Les projets numériques initiés par des auteurs sont rares. Les projets qui tentent d’aller plus loin que la numérisation de BD le sont plus encore. C’est pourquoi il faut saluer Séoul District et les producteurs qui le portent. Intégrer des scènes filmées entre des séquences dessinées pouvait sembler risqué. Pourtant, dans le premier épisode, le mélange prend bien. Le passage entre dessin fixe et vidéo profite astucieusement sur le caractère des deux mediums pour appuyer l’action. Cela fonctionne d’autant mieux dans cet univers de thriller asiatique. De John Wo à Johnnie To en passant par Tsui Hark, le cinéma de Hong Kong a popularisé ce genre dans lequel chaque scène est composée comme un moment de bravoure. L’emphase a toute sa place dans Séoul District. Il sera toutefois difficile de satisfaire un public habitué à des chorégraphies de combat et des mises en scène dramatiques autrement plus abouties que ce que Séoul District donne à voir…

Quelques maladresses perturbent malheureusement la lecture. Quelle drôle d’idée que d’avoir choisi la police « Comic sans MS » pour les lettrages. Vue et revue, on croyait cette typographie limitée aux productions amateurs et aux événements familiaux.

Mais le principal grief reste ce qu’Ave!comics appelle la « lecture dynamisée ». Le récit se déroule sous nos yeux comme une vulgaire vidéo. Par le passé, l’adaptation du  »Tueur » avait su nous mettre alternativement en position de lecteur et de spectateur. Rien de tout cela ici, le mélange dessin/vidéo y perd beaucoup d’intérêt. Si l’application iPhone permet a priori de lire la BD case à case et que la version web doit permettre une lecture par planche, la lecture par défaut reste une lecture animée. Je trouve également dommage d’offrir plusieurs modalités de lecture. Les auteurs ne peuvent décemment pas maîtriser leur récit dans toutes ces configurations. Ave!comics a développé une large palette de possibilités techniques, mais les choix artistiques font encore défaut.

Enfin, la sonorisation sonne comme un gadget. Redondante avec les indications sonores de la BD, elle est surtout assez médiocre. La bande son ne contribue pas à nous plonger dans l’action, elle est au mieux une illustration de ce qui est déjà bien assez visible.
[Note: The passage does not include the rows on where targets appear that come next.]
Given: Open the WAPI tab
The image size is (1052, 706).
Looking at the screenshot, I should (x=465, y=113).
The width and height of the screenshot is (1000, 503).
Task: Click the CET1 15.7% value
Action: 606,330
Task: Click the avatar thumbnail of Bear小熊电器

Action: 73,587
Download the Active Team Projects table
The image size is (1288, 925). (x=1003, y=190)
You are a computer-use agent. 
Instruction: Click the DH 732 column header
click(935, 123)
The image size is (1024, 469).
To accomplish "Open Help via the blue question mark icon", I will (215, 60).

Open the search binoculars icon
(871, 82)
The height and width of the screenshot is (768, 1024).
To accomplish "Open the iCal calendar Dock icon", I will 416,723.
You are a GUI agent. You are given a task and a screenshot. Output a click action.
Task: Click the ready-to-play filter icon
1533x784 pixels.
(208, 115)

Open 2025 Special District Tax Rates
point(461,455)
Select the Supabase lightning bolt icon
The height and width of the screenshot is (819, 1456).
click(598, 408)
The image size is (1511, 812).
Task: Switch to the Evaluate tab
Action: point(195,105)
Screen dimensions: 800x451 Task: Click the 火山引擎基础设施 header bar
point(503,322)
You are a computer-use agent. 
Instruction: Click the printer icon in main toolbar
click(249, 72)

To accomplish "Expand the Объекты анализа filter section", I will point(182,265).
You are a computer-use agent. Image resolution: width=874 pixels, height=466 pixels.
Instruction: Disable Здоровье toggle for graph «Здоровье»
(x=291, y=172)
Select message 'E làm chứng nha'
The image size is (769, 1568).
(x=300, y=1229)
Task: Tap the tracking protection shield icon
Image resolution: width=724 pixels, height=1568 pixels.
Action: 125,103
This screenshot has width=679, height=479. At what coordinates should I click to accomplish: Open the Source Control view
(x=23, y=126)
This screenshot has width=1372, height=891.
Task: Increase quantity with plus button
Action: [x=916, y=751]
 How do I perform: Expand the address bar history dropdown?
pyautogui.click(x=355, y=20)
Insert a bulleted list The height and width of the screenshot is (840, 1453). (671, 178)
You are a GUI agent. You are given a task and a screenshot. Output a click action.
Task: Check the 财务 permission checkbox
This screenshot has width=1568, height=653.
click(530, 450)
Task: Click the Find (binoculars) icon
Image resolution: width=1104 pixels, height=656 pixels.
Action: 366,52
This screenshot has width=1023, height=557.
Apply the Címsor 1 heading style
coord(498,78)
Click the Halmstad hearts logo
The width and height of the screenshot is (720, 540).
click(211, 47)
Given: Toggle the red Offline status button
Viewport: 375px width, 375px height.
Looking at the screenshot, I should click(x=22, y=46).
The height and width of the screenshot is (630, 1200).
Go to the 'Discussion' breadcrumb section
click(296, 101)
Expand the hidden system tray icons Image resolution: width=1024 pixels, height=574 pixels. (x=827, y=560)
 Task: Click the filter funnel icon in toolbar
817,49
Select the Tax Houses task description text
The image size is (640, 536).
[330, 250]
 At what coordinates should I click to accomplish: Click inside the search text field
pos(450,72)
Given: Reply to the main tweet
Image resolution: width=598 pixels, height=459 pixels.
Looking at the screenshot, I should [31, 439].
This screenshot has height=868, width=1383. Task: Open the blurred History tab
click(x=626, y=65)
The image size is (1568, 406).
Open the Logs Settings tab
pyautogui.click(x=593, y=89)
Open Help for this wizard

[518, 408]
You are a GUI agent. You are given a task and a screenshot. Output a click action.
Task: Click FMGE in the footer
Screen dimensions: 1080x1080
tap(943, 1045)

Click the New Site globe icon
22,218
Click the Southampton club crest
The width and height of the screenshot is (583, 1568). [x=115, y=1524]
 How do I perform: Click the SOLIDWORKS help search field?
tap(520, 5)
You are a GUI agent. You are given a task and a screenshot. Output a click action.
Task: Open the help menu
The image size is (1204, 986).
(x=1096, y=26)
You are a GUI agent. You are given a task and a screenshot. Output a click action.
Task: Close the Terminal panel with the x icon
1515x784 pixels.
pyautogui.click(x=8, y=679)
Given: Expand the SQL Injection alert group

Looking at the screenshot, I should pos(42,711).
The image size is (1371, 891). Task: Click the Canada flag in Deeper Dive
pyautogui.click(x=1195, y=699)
« Trop », c’est l’impression qui demeure à l’issue de ce premier épisode. Je n’y ai rien trouvé de bien révolutionnaire, dans la mesure où ce n’est finalement qu’une vidéo à regarder d’un bout à l’autre. Paradoxalement, cela plombe le récit qui se centre pourtant sur l’assaut musclé d’un bâtiment. Si un « lecture dynamisée » de bande dessinée présentait un quelconque intérêt audiovisuel, cela fait longtemps que nous en verrions à la télévision… Il serait temps d’en prendre conscience et de tirer pleinement parti de ce qui caractérise une récit de bande dessinée.